La première la rapproche de Kelly Thompson. Ainsi, Marjorie Liu met l’accent sur la fraternité entre les femmes : la sororité.

On retrouve donc souvent dans ses récits, des femmes au centre de l’histoire. Comme pour le thème précédent, le point de départ est identique avec la série X-23 puisque Jubilée va avoir un grand rôle. En effet, elle va agir comme une véritable aide psychologique pour Laura. Bien plus que son « père », elle va lui montrer qu’elle peut être meilleure qu’elle ne le pense. Mais Jubilée traverse une phase sombre, elle remonte la pente et voir la situation de Laura l’aide également. Ensemble, elles se soutiennent mutuellement, s’entraident et parviennent à grandir.

L’amitié est aussi au centre des relations écrites par Marjorie Liu. Les relations d’amitié sont fortes chez les personnages même si elles mettent parfois du temps à se développer. Gambit devient un maître et un mentor pour X-23. Wolverine et Tony aident Natasha dans les cinq épisodes scénarisées par l’autrice pour la série Black Widow. Les relations d’entraide, entre les différents sexes, sont très importantes dans les récits qu’elle scénarise. C’est grâce à l’entraide que les personnages s’en sortiront. Aucun n’y arrivera en solo et devra toujours s’appuyer sur d’autres, à un moment ou à un autre avant de pouvoir tracer sa route, seul(e), fort(e) des expériences.

C’est le cas évidemment pour Laura mais comme je n’arrête pas de parler d’elle, on va changer de personnage. Black Widow va être dans ce cas de figure. Elle qui a toujours l’habitude de travailler en solitaire va devoir s’appuyer sur ses amis afin de comprendre la machination qui cherche à lui nuire.

Le troisième aspect qu’elle développe au niveau du relationnel, c’est l’amour. Ici, ce qui l’exprime le mieux, c’est très certainement Astonishing X-Men avec la relation entre Northstar et Kyle. Premier mariage homosexuel de Marvel qui avait beaucoup communiqué autour, il cristallise à quel point Marjorie Liu met un point d’orgue à écrire des relations amoureuses. Lorsqu’elle écrit Natasha Romanoff, elle met en avant sa relation amoureuse avec Bucky Barnes, le Soldat de l’Hiver. Mais c’est surtout une histoire courte écrite pour l’anthologie The Storyteller (inédite en France) qui le met superbement en avant. Dans ce récit, elle revient sur le Chat Potté et comment l’amour l’a transformé.
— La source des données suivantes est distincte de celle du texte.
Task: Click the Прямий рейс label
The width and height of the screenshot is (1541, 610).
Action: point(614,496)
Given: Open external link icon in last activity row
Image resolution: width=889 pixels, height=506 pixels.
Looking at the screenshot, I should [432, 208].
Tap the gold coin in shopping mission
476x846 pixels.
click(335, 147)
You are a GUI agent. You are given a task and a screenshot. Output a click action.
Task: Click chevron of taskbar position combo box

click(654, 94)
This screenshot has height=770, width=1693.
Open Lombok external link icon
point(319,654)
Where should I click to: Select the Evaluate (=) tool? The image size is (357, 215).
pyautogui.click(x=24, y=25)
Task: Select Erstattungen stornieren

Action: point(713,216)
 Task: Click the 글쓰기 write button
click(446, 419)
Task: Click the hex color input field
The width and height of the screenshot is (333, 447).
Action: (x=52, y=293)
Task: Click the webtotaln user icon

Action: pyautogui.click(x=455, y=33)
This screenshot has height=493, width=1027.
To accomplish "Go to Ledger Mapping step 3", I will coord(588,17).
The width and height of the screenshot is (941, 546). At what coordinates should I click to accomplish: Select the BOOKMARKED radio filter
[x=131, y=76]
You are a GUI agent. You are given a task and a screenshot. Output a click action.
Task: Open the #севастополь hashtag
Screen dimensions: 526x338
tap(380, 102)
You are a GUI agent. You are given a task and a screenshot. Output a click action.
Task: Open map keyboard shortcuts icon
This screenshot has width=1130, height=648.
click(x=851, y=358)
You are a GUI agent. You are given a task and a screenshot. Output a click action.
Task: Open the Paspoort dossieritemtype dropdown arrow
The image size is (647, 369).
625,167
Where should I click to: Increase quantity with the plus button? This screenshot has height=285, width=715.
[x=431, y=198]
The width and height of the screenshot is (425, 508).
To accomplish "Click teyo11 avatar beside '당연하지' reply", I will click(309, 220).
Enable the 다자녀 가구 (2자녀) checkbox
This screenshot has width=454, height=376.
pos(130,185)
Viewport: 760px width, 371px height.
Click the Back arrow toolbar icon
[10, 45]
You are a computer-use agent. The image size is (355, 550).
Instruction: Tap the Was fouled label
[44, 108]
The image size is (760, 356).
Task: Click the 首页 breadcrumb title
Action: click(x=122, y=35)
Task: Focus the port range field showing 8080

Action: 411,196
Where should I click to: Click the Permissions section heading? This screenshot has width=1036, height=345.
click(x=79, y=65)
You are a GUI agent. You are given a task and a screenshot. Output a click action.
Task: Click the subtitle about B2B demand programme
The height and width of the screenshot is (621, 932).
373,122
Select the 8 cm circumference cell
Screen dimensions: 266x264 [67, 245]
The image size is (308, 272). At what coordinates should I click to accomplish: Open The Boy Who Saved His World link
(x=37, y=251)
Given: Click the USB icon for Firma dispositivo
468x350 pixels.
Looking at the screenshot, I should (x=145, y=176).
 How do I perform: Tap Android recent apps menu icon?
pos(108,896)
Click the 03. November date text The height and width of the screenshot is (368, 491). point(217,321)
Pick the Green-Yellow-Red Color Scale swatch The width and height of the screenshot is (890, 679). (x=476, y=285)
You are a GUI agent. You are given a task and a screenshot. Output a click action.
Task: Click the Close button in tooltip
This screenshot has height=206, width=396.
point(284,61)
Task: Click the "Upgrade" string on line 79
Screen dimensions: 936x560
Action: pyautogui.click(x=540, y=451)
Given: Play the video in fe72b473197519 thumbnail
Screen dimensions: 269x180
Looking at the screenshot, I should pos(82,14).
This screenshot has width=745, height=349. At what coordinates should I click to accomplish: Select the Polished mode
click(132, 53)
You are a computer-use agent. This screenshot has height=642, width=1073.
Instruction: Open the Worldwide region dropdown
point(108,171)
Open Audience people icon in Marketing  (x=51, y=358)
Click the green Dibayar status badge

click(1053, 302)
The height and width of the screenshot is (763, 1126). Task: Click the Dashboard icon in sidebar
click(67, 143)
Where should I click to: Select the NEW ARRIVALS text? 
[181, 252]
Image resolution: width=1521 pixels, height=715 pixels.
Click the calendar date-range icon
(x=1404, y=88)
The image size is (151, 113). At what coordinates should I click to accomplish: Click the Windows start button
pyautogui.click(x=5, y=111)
Évolution et synthèse du lien.

Han Solo est certainement le meilleur comics Star Wars sorti actuellement. Déjà, parce que les dialogues sont assez dingues et replongent aisément dans les films. Mais surtout, parce que l’histoire montre un Han bien moins frimeur et bien moins confiant qu’habituellement. Surtout, Marjorie Liu injecte beaucoup de sensibilité. On sent tout au long des pages son amour pour Leïa qui se construit. Un peu comme James Dean, Han était un rebelle sans objectif. Mais les sentiments développés pour la princesse Organa le transforme et le change.

Cette transfiguration par les sentiments est en fait déjà présente dans Monstress. Mais dans Monstress, la question des genres est quelque peu transformée. En effet, dans cet univers, les divinités sont masculines et féminines, certains personnages font fi des identités sexuelles ordinaires. Ainsi, Marjorie Liu et Sana Takeda, au sein de leur série, interrogent notre rapport au genre à travers la construction de leur univers. L’indépendant va donc plus loin, même si on pourrait imaginer cela se produire aussi dans le mainstream.

Mais il faut aussi noter que dans sa série, Marjorie Liu utilise les trois types de relations qu’elle a mis en avant auparavant chez Marvel.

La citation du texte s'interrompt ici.